#### Written exercise a
In the mailing-list reply on improving MGLRU below, translate this sentence into Spanish: "There are many reasons MGLRU is still not the only LRU implementation in the kernel."

#### Excerpted text
Re: [LSF/MM/BPF] Improving MGLRU

linux-mm.kvack.org archive mirror
 help / color / mirror / Atom feed

From: Suren Baghdasaryan <surenb@google.com>
To: Kairui Song <ryncsn@gmail.com>
Cc: lsf-pc@lists.linux-foundation.org,
	 Axel Rasmussen <axelrasmussen@google.com>,
	Yuanchu Xie <yuanchu@google.com>,  Wei Xu <weixugc@google.com>,
	linux-mm <linux-mm@kvack.org>
Subject: Re: [LSF/MM/BPF] Improving MGLRU
Date: Tue, 24 Feb 2026 09:19:26 -0800	[thread overview]
Message-ID: <CAJuCfpFb7opwBdm9fzSeFguCCsq7CAiBY1C4J2o07LR6J74E-g@mail.gmail.com> (raw)
In-Reply-To: <CAMgjq7AkYOtUL2HuZjBu5dJw=RTL7W2L1+zVv=SCOyHKYwc3AA@mail.gmail.com>

On Thu, Feb 19, 2026 at 9:10 AM Kairui Song <ryncsn@gmail.com> wrote:
>
> Hi All,
>
> MGLRU has been introduced in the mainline for years, but we still have two LRUs
> today. There are many reasons MGLRU is still not the only LRU implementation in
> the kernel.
>
> And I've been looking at a few major issues here:
>
> 1. Page flag usage: MGLRU uses many more flags (3+ more) than Active/Inactive
> LRU.
> 2. Regressions: MGLRU might cause regression, even though in many workloads it
> outperforms Active/Inactive by a lot.
> 3. Metrics: MGLRU makes some metrics work differently, for example: PSI,
> /proc/meminfo, smap.
> 4. Some reclaim behavior is less controllable.
>
> And other issues too.
> And I think there isn't a simple solution, but it can definitely be solved. I
> would like to propose a session to discuss a few ideas on how to solve this, and
> perhaps we can finally only have one LRU in the kernel. So I'd like topropose a
> session to discuss some ideas about improving MGLRU and making it the only LRU.
>
> Some parts are just ideas, so far I have a working series [2] following the
> LFU and metric unification idea below, solving 2) and 3) above, and
> providing some very basic infrastructures for 1). Would try to send that as
> RFC for easier review and merge once it's stable enough soon, before LSF/MM/BPF.

#### Data supplied
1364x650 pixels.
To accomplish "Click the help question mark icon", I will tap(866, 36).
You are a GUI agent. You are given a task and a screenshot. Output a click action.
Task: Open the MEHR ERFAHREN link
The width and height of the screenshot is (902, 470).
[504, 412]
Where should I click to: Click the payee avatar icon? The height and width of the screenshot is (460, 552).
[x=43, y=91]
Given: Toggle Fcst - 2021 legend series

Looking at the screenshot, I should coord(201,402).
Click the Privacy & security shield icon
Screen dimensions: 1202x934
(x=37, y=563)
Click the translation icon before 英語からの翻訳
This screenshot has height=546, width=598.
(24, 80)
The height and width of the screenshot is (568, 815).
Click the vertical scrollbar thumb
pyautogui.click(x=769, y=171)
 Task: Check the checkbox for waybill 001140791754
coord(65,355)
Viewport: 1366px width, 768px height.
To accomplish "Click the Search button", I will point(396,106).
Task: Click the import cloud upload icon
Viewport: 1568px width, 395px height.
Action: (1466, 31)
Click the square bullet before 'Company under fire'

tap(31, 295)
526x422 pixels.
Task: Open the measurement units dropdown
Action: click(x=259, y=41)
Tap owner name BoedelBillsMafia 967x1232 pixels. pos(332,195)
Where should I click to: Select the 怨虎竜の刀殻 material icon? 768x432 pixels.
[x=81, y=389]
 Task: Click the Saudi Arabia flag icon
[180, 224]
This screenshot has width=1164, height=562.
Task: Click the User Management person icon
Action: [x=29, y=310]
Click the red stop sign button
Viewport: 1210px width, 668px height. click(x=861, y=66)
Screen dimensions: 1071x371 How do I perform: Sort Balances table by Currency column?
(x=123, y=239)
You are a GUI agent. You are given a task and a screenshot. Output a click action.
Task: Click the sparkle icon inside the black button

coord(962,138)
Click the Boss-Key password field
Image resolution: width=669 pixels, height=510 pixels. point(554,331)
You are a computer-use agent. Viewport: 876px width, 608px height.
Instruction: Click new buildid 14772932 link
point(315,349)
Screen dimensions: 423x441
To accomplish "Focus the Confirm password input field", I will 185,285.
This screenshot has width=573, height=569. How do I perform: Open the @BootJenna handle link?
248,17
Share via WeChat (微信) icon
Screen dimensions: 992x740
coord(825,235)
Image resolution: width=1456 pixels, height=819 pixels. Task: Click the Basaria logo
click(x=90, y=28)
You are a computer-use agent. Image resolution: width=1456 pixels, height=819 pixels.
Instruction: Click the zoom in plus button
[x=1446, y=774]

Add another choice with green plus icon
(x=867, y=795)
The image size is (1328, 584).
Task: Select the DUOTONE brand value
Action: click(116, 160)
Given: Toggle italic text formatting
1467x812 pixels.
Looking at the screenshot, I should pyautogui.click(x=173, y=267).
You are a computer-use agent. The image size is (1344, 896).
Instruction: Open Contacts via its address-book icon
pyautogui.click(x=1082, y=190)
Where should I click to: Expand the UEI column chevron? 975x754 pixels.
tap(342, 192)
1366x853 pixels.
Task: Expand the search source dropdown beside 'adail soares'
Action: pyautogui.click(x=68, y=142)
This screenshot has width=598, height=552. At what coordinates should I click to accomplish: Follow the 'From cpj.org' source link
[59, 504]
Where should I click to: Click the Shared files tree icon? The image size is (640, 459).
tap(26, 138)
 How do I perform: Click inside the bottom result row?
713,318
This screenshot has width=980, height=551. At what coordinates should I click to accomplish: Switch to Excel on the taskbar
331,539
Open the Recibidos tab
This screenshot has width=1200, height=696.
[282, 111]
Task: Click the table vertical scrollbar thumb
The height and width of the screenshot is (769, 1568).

#### Written exercise b
Turn the stretch of rows from the line containing "Task: Click the Saudi Arabia flag icon" through the line containing "click(x=90, y=28)" into a numbered list, one line per item, omitting blank lines.

#### Full response a
Hay muchas razones por las que MGLRU todavía no es la única implementación de LRU en el kernel.

#### Full response b
1.  Task: Click the Saudi Arabia flag icon
2. [180, 224]
3. This screenshot has width=1164, height=562.
4. Task: Click the User Management person icon
5. Action: [x=29, y=310]
6. Click the red stop sign button
7. Viewport: 1210px width, 668px height. click(x=861, y=66)
8. Screen dimensions: 1071x371 How do I perform: Sort Balances table by Currency column?
9. (x=123, y=239)
10. You are a GUI agent. You are given a task and a screenshot. Output a click action.
11. Task: Click the sparkle icon inside the black button
12. coord(962,138)
13. Click the Boss-Key password field
14. Image resolution: width=669 pixels, height=510 pixels. point(554,331)
15. You are a computer-use agent. Viewport: 876px width, 608px height.
16. Instruction: Click new buildid 14772932 link
17. point(315,349)
18. Screen dimensions: 423x441
19. To accomplish "Focus the Confirm password input field", I will 185,285.
20. This screenshot has width=573, height=569. How do I perform: Open the @BootJenna handle link?
21. 248,17
22. Share via WeChat (微信) icon
23. Screen dimensions: 992x740
24. coord(825,235)
25. Image resolution: width=1456 pixels, height=819 pixels. Task: Click the Basaria logo
26. click(x=90, y=28)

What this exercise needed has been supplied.